I’ve seen Billy (first name because he feels like a mate the amount of times I’ve turned to his music) countless times since. He got me out of the Christmas do at work in 1999 because he played a gig in Coventry that night, we were there in 2006 when he played “Life’s A Riot With Spy Vs Spy” in full in the encore in Wolverhampton (I think West Ham had just got to the cup final that day and he was celebrating?), and I saw him just before Christmas last year when he celebrated his career with a series of shows in each city.

But I never saw him when he was a young firebrand. Which is why I started this with the “Skiffle” tweet. Bragg is now the Bard Of Barking, the author, the activist, the occasional songwriter. Which is why this matters so much, which is why he matters so much. Right at the end of the end of this, the last four songs are from a BBC 6 Music thing from 2017, and he plays “Why We The Build The Wall”, it’s a cover – by Anaïs Mitchell originally – but it is perfect. The perfect condemnation of the type of bullshit that vile Tommy Robinson spouting halfwit on QT last week (sue me if you see this Madam, I’d be thrilled) but that and “I Ain’t Got No Home” – a heart-wrenching take on Woody Guthrie’s track – sum up the sheer beauty and scope of this work.

It all starts with “A New England” 37 years ago, and self-evidently, he’s not 21 years old anymore. That’s the point. Has there, outside of Springsteen and maybe Dylan (albeit I prefer Bragg to the latter, and probably listen to him more than the former in honesty) been an artist that has managed to remain so relevant for this long, reinventing himself too.
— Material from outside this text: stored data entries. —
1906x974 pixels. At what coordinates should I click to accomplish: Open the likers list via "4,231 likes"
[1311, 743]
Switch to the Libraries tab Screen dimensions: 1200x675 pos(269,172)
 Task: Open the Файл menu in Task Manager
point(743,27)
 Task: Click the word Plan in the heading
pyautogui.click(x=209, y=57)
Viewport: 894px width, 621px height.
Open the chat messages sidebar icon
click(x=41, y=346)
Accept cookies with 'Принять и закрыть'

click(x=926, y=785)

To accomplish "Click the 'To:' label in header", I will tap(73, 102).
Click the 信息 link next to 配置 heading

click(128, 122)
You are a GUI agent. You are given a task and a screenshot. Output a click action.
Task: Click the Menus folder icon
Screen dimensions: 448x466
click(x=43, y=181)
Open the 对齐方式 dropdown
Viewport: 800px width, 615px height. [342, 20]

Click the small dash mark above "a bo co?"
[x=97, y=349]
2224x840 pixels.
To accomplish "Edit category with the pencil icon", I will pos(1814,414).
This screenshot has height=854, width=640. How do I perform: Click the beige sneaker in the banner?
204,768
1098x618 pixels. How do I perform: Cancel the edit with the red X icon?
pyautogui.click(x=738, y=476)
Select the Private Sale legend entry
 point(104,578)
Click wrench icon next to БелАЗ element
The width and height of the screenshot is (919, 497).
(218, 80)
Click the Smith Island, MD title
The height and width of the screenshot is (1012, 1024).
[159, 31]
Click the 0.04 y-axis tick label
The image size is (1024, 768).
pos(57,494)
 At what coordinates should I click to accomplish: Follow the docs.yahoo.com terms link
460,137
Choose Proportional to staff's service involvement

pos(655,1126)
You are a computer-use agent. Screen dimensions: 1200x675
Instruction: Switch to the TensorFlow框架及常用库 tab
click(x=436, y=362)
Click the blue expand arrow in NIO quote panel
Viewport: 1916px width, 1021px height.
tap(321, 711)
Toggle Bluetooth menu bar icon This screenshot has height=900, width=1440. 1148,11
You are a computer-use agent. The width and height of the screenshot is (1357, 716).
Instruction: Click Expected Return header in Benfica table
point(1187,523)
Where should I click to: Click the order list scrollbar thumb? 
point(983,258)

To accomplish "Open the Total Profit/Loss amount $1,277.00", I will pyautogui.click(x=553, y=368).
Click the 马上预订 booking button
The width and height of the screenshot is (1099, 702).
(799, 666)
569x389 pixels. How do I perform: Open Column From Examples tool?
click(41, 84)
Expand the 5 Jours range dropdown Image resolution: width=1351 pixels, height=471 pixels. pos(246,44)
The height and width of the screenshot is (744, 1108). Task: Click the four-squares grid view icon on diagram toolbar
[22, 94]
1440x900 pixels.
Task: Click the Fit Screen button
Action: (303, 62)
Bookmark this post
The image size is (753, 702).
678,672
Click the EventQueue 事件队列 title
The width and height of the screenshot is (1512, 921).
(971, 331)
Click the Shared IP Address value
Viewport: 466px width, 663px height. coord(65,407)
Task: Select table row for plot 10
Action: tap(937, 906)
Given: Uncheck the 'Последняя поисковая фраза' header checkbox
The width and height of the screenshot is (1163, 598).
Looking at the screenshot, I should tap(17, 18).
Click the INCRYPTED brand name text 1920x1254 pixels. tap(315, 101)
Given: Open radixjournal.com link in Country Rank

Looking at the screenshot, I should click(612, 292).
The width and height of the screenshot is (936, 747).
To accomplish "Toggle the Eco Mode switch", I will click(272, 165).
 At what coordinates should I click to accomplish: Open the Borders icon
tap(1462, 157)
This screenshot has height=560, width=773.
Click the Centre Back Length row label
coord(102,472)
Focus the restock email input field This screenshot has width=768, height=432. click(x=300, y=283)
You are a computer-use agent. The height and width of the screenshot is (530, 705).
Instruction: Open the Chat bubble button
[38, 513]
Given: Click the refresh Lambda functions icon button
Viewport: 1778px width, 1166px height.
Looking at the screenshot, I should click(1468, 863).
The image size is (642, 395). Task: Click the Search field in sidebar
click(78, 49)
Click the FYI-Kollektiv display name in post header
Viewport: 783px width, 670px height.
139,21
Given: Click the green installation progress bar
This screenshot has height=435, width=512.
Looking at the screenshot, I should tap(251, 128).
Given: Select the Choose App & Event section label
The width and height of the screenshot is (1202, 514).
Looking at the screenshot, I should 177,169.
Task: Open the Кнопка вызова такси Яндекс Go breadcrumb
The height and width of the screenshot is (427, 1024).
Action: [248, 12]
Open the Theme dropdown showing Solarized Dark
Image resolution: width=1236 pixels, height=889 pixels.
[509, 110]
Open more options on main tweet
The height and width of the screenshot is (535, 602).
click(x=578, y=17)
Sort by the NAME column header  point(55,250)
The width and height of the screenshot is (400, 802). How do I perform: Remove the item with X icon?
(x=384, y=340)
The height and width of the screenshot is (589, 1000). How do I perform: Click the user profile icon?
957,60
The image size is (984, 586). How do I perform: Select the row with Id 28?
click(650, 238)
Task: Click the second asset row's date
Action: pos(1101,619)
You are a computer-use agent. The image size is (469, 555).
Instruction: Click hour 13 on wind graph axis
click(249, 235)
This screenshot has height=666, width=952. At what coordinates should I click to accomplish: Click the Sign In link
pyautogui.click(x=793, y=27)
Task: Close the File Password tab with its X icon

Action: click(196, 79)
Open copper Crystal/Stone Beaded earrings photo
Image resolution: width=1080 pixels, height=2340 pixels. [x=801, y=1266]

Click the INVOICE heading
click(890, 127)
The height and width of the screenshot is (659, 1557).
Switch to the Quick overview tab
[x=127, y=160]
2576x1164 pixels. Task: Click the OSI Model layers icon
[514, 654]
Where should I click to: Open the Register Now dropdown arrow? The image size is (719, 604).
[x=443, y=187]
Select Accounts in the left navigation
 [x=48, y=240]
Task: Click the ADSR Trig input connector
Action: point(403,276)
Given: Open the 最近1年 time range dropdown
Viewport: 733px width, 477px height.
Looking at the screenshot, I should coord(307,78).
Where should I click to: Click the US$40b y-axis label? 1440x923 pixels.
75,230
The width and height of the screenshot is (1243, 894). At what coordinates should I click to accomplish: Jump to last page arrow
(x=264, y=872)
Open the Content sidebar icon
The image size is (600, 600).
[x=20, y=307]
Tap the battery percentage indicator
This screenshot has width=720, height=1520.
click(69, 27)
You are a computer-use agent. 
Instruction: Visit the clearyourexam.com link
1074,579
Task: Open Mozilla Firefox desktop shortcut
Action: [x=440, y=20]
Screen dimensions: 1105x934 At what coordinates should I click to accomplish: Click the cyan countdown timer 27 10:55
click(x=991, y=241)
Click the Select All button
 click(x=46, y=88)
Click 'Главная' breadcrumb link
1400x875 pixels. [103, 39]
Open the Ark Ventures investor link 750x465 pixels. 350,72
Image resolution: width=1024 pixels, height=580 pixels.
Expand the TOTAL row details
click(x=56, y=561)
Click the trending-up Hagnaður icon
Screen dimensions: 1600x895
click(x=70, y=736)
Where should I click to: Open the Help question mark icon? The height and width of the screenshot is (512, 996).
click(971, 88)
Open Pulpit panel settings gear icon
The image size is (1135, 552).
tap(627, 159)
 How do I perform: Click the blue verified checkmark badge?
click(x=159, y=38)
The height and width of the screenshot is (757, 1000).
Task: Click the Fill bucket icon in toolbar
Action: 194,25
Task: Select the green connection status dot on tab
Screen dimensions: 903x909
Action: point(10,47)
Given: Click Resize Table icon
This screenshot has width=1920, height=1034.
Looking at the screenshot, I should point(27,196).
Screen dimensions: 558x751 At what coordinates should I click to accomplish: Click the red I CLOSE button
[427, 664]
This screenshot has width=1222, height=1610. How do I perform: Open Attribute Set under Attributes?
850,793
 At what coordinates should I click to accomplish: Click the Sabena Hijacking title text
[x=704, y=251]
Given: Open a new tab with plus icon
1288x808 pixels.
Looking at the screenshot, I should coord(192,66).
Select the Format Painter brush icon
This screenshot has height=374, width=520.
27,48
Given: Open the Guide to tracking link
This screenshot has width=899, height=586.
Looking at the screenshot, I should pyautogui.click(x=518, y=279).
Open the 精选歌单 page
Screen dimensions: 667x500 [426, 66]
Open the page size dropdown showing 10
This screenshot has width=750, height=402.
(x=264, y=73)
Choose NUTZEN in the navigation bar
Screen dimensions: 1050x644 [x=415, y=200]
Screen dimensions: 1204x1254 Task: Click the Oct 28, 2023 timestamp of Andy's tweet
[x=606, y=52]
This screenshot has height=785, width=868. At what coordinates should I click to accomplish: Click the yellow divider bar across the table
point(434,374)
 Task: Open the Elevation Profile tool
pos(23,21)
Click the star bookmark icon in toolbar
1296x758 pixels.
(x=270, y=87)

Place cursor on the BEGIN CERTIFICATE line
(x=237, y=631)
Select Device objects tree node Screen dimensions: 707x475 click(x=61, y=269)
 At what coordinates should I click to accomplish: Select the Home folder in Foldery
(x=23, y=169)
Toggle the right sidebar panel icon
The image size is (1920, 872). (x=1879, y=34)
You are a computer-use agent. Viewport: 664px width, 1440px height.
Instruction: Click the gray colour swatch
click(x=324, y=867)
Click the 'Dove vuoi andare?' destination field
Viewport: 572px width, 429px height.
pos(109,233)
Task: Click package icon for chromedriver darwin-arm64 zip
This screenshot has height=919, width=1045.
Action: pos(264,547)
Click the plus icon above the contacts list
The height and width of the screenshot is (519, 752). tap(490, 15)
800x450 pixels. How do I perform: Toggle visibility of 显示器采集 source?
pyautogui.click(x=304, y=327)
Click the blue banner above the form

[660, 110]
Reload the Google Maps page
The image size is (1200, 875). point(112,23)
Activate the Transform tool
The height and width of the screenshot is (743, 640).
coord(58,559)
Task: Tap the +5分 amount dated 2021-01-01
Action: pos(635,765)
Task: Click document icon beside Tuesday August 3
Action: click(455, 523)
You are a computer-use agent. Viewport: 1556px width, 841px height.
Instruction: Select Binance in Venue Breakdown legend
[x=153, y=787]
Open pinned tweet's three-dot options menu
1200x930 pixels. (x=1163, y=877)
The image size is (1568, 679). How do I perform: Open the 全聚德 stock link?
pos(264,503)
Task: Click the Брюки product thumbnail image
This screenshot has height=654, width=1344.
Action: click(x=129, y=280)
Because “Between The Wars”, “Day’s Like These” or “The Few” and tell me that that isn’t exactly where we are in 2020?

The thing is though, for all the “Red Wedge” stuff – and my oldest friend on the planet votes Tory, we don’t talk about it – you cannot overlook the gorgeous way Bragg deals with love and loss. “Man In The Iron Mask”? Yeah that one got me through 1993. “The Saturday Boy”? “A Lover Sings” and “The Short Answer”? Still to this day I wonder “how did dad meet mum, and how did they conceive of me” just like the character in the song. Then there’s “Tank Park Salute” and I am telling you now, there isn’t a Billy Bragg fan on this planet that didn’t listen to that the day they lost a parent. I did. I am not too proud to admit I cried, either.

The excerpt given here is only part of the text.